Diagnosis of hepatic impairment (HI) is associated with a reduction in hepatocyte expression, a decrease in albumin and α‐1‐acid glycoprotein and a reduction in renal function, the combination of which can result in alteration of the pharmacokinetic (PK) properties of a drug. Therefore, regulatory agencies such as the U.S. Food and Drug Administration often require the assessment of PK parameters in HI populations. These studies can entail single or multiple‐dose approaches and must be of sufficient duration to capture the terminal half‐life of the drug, a parameter which may be extended in HI populations. The use of physiologically‐based pharmacokinetic (PBPK) modeling, a technique combining demographic and genetic factors, anatomical and physiological parameters and drug‐specific properties, can aid in the prediction of PK parameters and the design of clinical trials in HI populations.

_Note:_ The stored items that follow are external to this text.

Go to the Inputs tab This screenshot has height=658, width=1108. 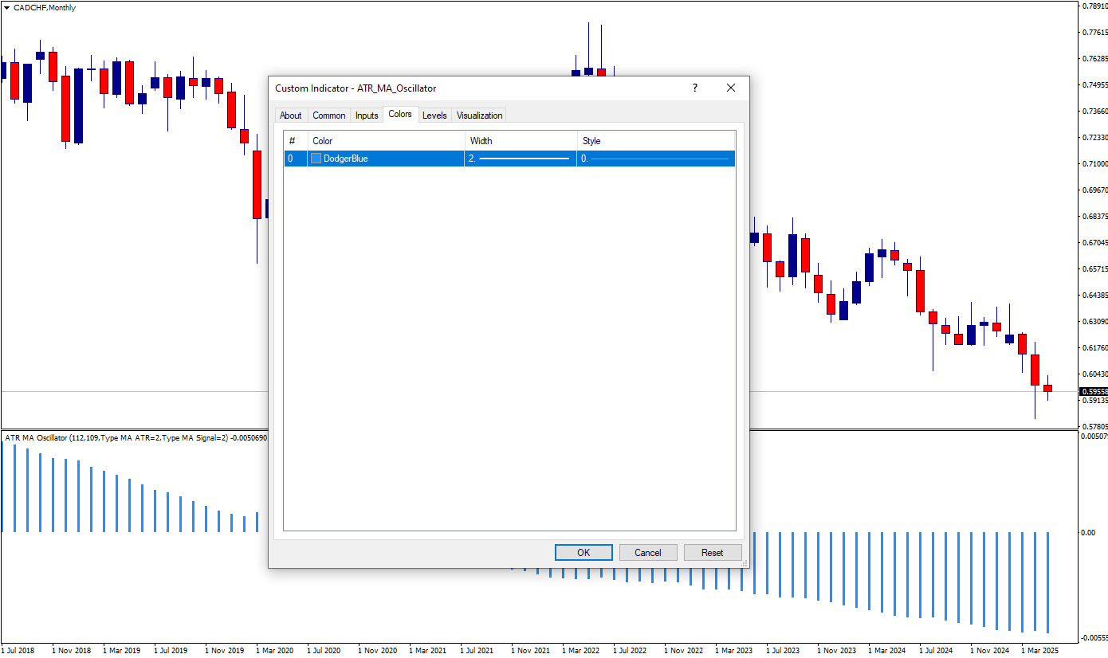[x=367, y=116]
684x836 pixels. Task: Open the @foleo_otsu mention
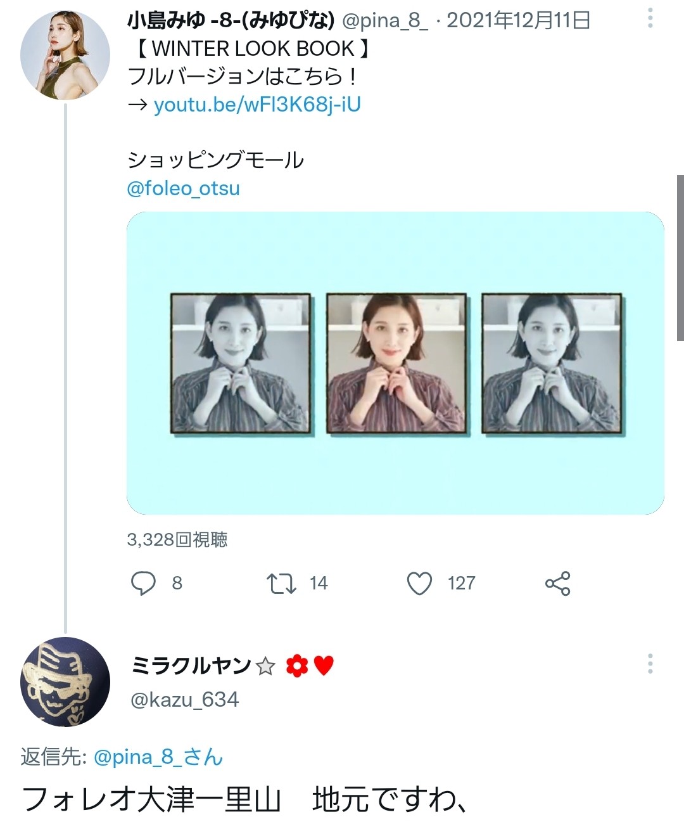point(184,188)
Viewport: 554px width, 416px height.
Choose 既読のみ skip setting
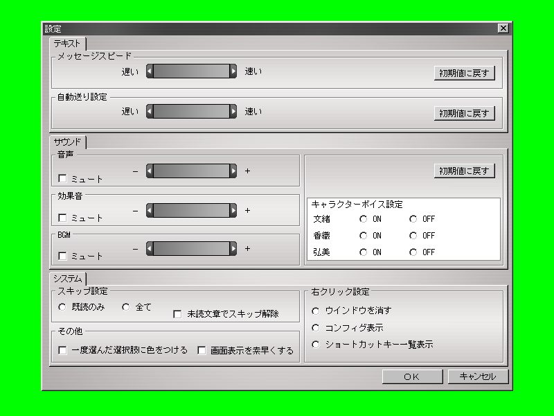click(x=62, y=307)
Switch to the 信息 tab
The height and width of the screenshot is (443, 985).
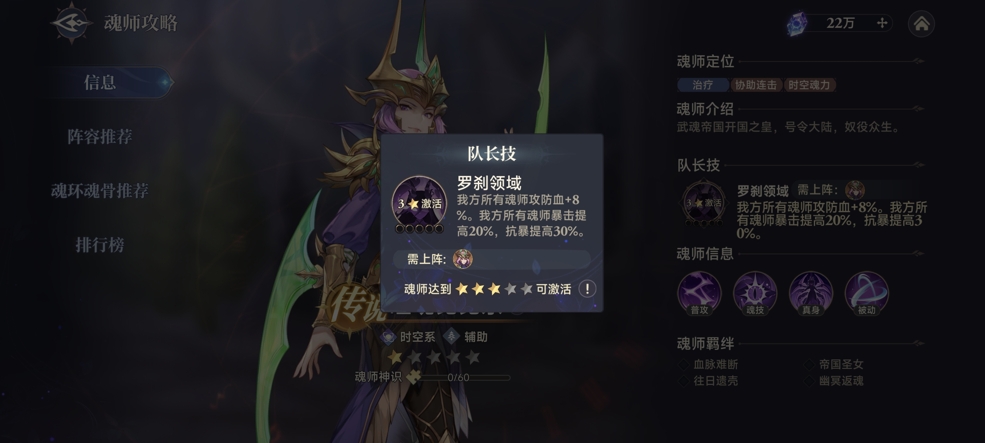click(100, 82)
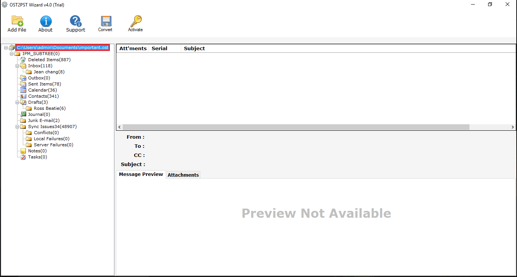The height and width of the screenshot is (277, 517).
Task: Collapse the Sync Issues tree node
Action: (17, 127)
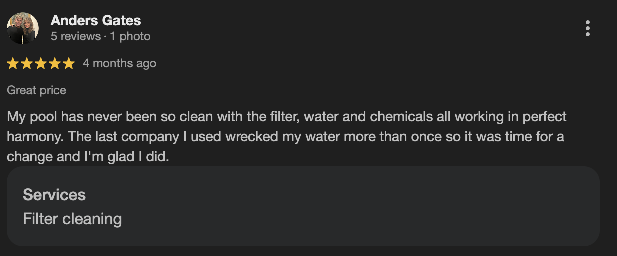Viewport: 617px width, 256px height.
Task: Click the fifth yellow rating star
Action: (x=69, y=64)
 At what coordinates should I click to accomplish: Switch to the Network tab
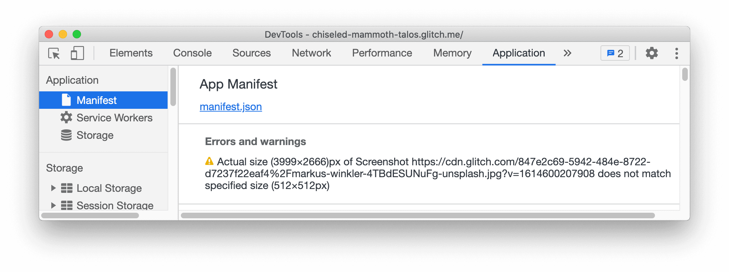311,53
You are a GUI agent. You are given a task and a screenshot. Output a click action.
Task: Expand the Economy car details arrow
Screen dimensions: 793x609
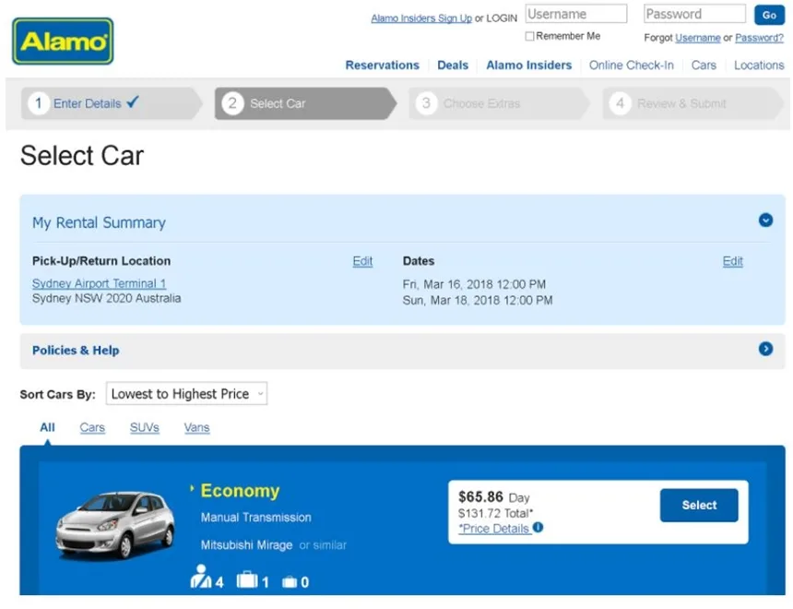(x=193, y=488)
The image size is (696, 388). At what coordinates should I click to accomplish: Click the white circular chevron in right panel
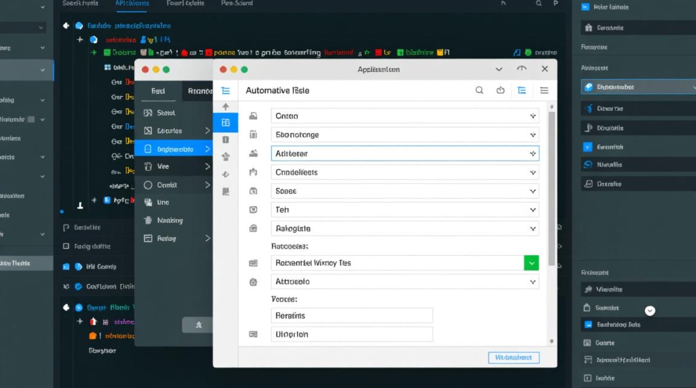pos(650,310)
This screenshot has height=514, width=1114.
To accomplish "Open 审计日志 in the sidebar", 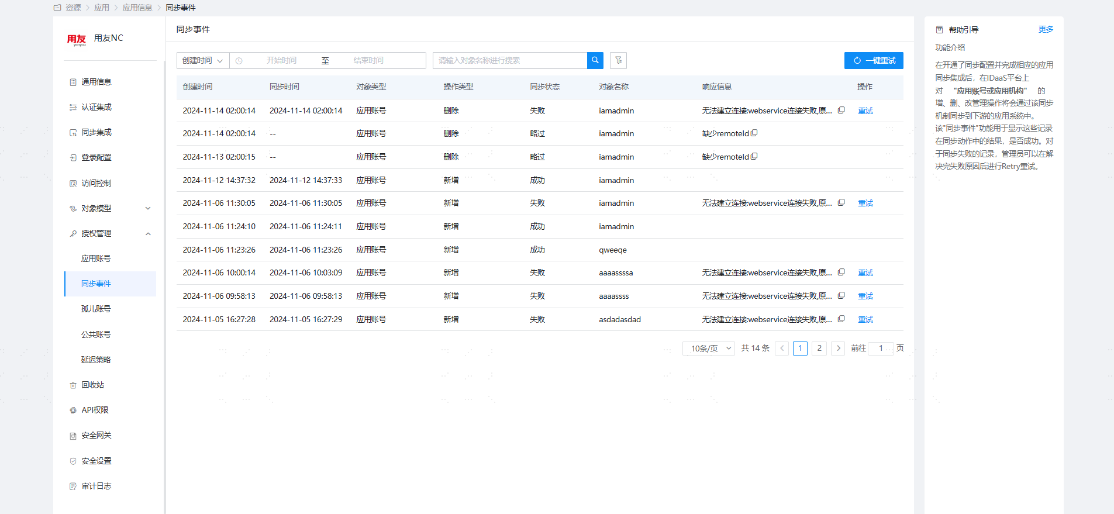I will pos(96,486).
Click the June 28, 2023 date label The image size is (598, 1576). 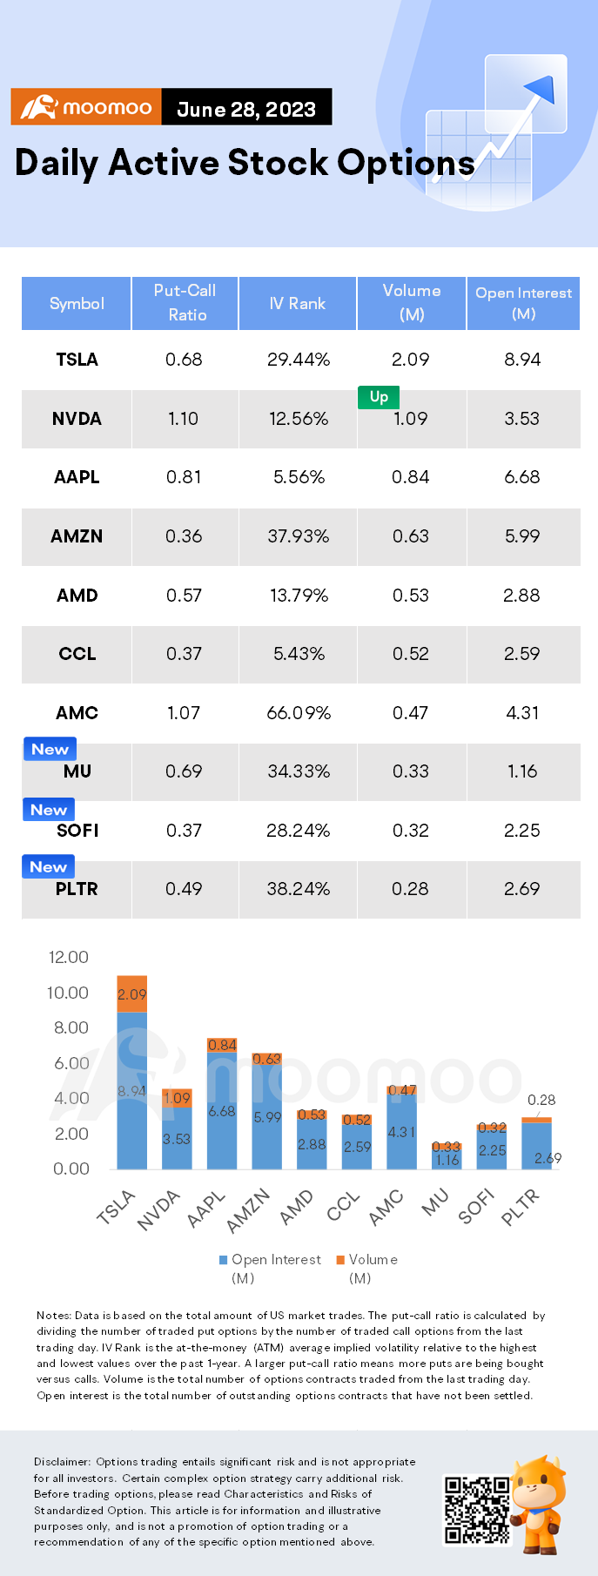tap(246, 109)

To that end, the utility of PBPK modeling in predicting unique clinical scenarios in HI populations was evaluated for a number of compounds including sensitive P450 substrates and drugs cleared by multiple P450s. Drug interactions, enantioselective PK changes and effects on hepatic versus intestinal CYP3A4 metabolism due to HI were predicted. Results suggest that PBPK modeling is a useful tool for predicting changes in PK parameters under multiple conditions and for contributing to the design of HI clinical trials.